This thread has been locked.

If you have a related question, please click the "Ask a related question" button in the top right corner. The newly created question will be automatically linked to this question.

AM6442: Options for sharing data between PRU cores across a slice

Part Number: AM6442

I'm trying to understand what options are available for sharing data between PRU cores across a slice (ie sharing the same data between PRU0, PRU1, RTU_PRU0, TX_PRU0, PRU1, RTU_PRU1, and TX_PRU1). This question is general, but the first application will be processing data from multiple ADCs and writing commands to multiple DACs. Since the PRUs are the only cores with access to GPIO, I want to transfer data from PRUs to RTU_PRUs and TX_PRUs for processing, and then write resulting commands back to PRUs. I'm thinking I'll need all 4 aux cores (RTU_PRU0/1 and TX_PRU0/1) for processing the ADC streams and generating the DAC commands, and both PRU cores (in a slice) for reading/writing GPIO to the ADCs and DACs.

We originally planned to share data using DRAM or SRAM, but it appears this incurs arbitration delays if 6 PRU cores are reading or writing the same endpoint at the same time. Since our application is latency-sensitive I'm concerned these delays could be a problem.

Looking for alternatives, it seems AM6442 doesn't include dual-port memories that would allow the PRU cores to avoid arbitration during read/write. Is that correct?

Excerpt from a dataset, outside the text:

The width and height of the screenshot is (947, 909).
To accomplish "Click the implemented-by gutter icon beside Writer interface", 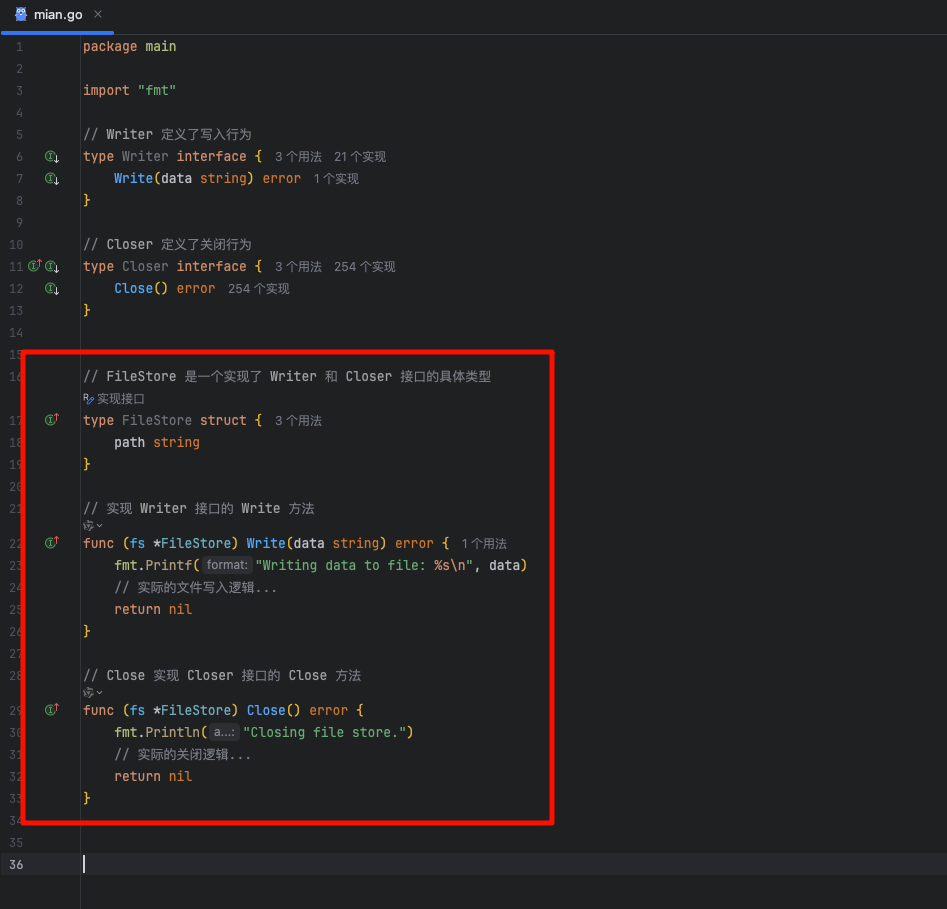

The TRM (rev C) on page 3372 and 3373 indicates that there might be broadside connections to transfer between the various PRU cores (" Broadside (32 Byte) connection to...RTU_PRUm and TX_PRUm (where m = 0 or 1)") but I can't find any broadside IDs for inter-core transfer in Table 6-428 on page 3427. Other comments on the forums suggest that PRUs on AM6442 do not actually have a broadside connections between cores.

The IPC Scratchpad looks like an option, but this scratchpad is small and only supports RTU_PRU, not the TX_PRU.

XFR2VBUS allows access to DDR and other external memories, but we've benchmarked this and the latency is too high for our application.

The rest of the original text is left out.